Vidas em jogo

1 Capítulo um


—Anda Sakura, pra quê essa moleza toda? Desse jeito vai se atrasar.- disse uma loira colocando o pé direito pra fora do carro mostrando seu cintilante salto alto fino que era o seu preferido.

—Eu já tô indo.

A garota de cabelos tingidos de rosa saiu do banco do carona fechando a porta atrás de si, caminhou lento com os olhos cansados e olheiras visíveis. A manhã era ensolarada mas para Sakura havia uma nuvenzinha de chuva em cima de si. A mesma puxou o capuz de moletom cinza para cobrir o cabelo embaraçado com as pontas pra frente.

As duas sabiam que aquela semana era a semana de provas, no entanto, apenas a loira de longas mechas se mostrava entusiasmada pelas finais do semestre. Ela pensava que em pouco tempo estaria formada para morar em Londres com o seu namorado e estudar moda, já Sakura estaria longe disso no seu curso de medicina pediatra. Chegando na porta as duas suspiram de formas diferentes.

—Agora vejam essa rainha brilhar.- diz a loira com intenso brilho no olhar e com o sorriso de orelha a orelha.

—Uhu.- Sakura levanta uma das mãos com punho fechado torcendo, só que sem ânimo.

—Quando terminar o semestre, adeus Tokyo, adeus Japão. Vou viver livre e feliz pelas ruas inglesas que me esperam ansiosamente para que essa deusa domine.

—Ah que bom.

—Eu não acredito que finalmente eu vou viver feliz com o meu príncipe.

—Um bad boy.- Sakura corta o clima de expectativa da loira.

Sua amiga bufa revirando os olhos e se vira para ela.

—Ai Sakura o que foi? Que cara é essa? Parece que não dormiu a noite inteira.- a mesma cruza os braços franzindo a testa.- Devia tá feliz sabia?

—Eu não dormir a noite inteira ontem Ino.- ela aponta para si mesma.- Lembra do som alto que você colocou no seu quarto fazendo sua "mini festinha do pijama?"- fez aspas com os dedos.- Eu precisava estudar, precisava dormir, e advinha o que impediu?

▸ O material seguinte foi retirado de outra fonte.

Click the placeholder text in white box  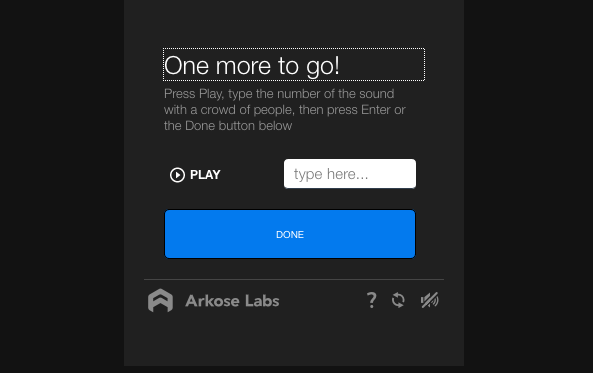point(331,174)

Ino encararou a amiga fazendo biquinho e desviou o olhar se fazendo vítima da história, e tinha razão. Ino estava tão entusiasmada com o término do semestre que só pôde comemorar colocando música alta e fazendo um karaokê na maior arruaceira, além de fazer vídeo chamada para o namorado rockeiro da Inglaterra. Por outro lado, Sakura estava gritando de frustração cobrindo as orelhas com o travesseiro, seu quarto estava todos empilhados de livros e apostilas que tinha que estudar para a manhã seguinte até que num surto de raiva invadiu o quarto da amiga acabando com a festa dela e mandando calar a boca e ir dormir se ela não quisesse apanhar mais.

—Tudo bem.- disse encolhendo os ombros, Ino junta as palmas das mãos próximo o seu rosto com uma cara de cachorro pidão.- Me desculpe, não vai acontecer de novo.

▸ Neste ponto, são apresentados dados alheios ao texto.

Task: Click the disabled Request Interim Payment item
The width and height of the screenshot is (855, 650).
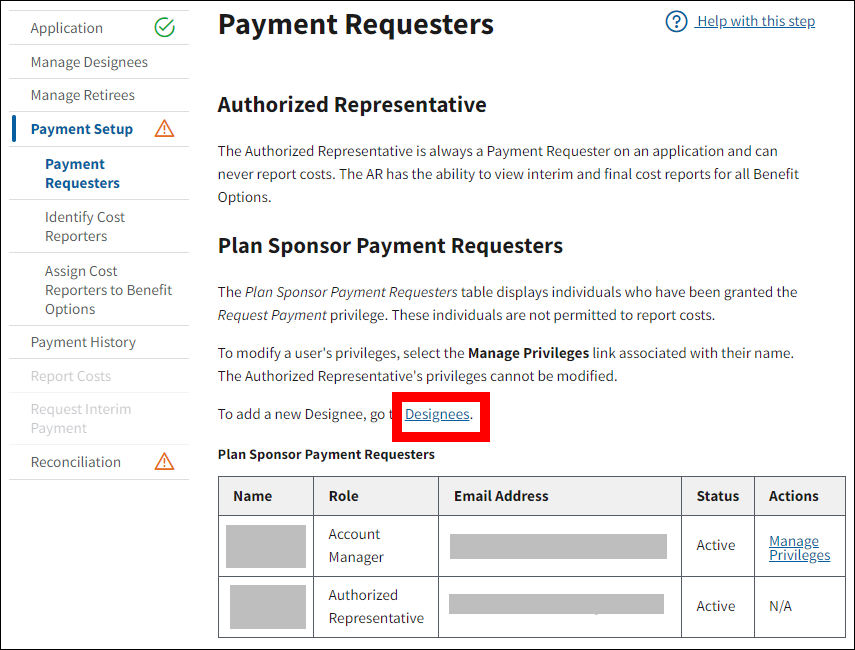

Agora era a vez da Sakura revirar os olhos, empurra a amiga para o lado abrindo passagem adentrando no edifício.

Como se nada tivesse acontecido, Ino prosseguiu atrás tagarelando enquanto fazia gestos com as mãos. As duas passaram pelo longo corredor subindo a escada quase correndo, mas a loira não parecia notar já que estava ocupada demais falando de coisas trivias, já Sakura só queria achar sua sala logo.

—Quero ver todo mundo ficar boquiaberto quando verem minhas fotos no redes sociais. Já imaginou? Eu e o meu lindo em Londres? Se bem que ele já tá lá. Falando nisso, Sakura você viu como Gaara tava com o seu-.

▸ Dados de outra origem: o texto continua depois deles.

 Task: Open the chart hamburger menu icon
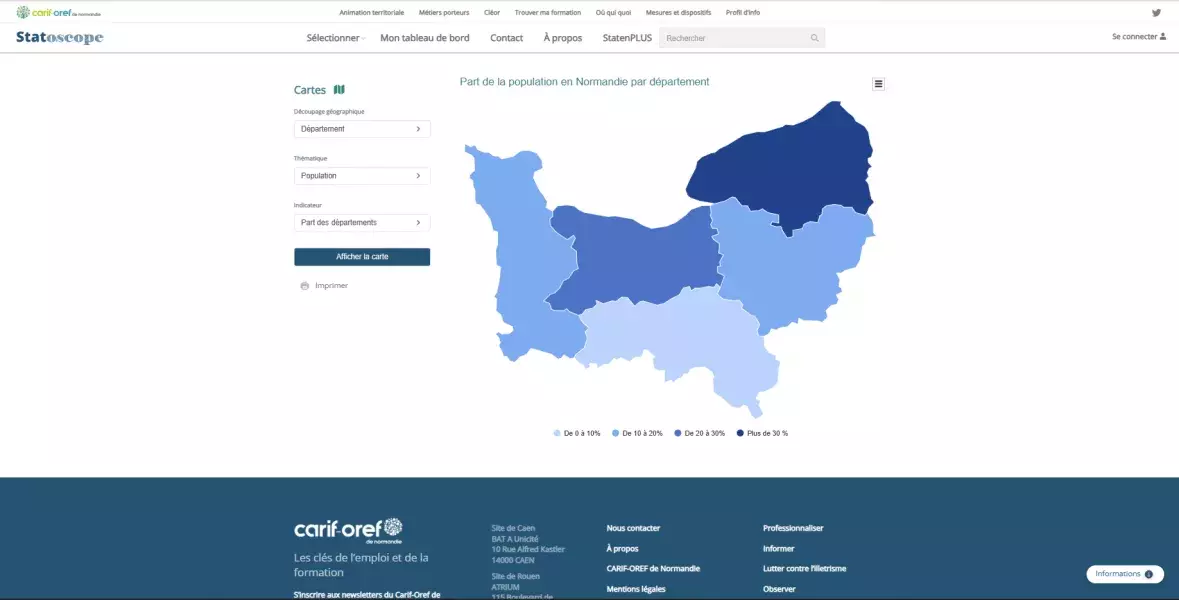(878, 84)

—Ah minha sala!- entrou como um foguete e deixou a amiga falando sozinha na porta.

Meio perdida Ino coloca o rosto na batente da porta quase barrando a passagem dos outros alunos.

—Eu vou te esperar na saída viu!- gritou, depois sumiu quase sendo levada pela multidão no corredor.

Sakura se fez de surda e jogou sua mochila na carteira, deitou seu tronco em cima da mesa.

—Até que fim.- resmunga descansando sua cabeça nos seus braços.

—Nossa, você tá péssima. Parece que brigou com os livros ontem.- disse uma voz.

Com a cabeça baixa Sakura levanta o olhar espiando entre os braços uma ruiva parada ao lado de sua carteira na frente.

A garota a olha de forma moderada e solta um sorriso de canto, olhos castanhos escuro miram nos olhos verdes de sua colega como se lê-se seus pensamentos, a rosada volta se esconder entre os braços fazendo questão de não olhá-la novamente.

—Eu tive um pesadelo em que eu estava no meu quarto e uma certa loira tocava música alta bem no meu lado.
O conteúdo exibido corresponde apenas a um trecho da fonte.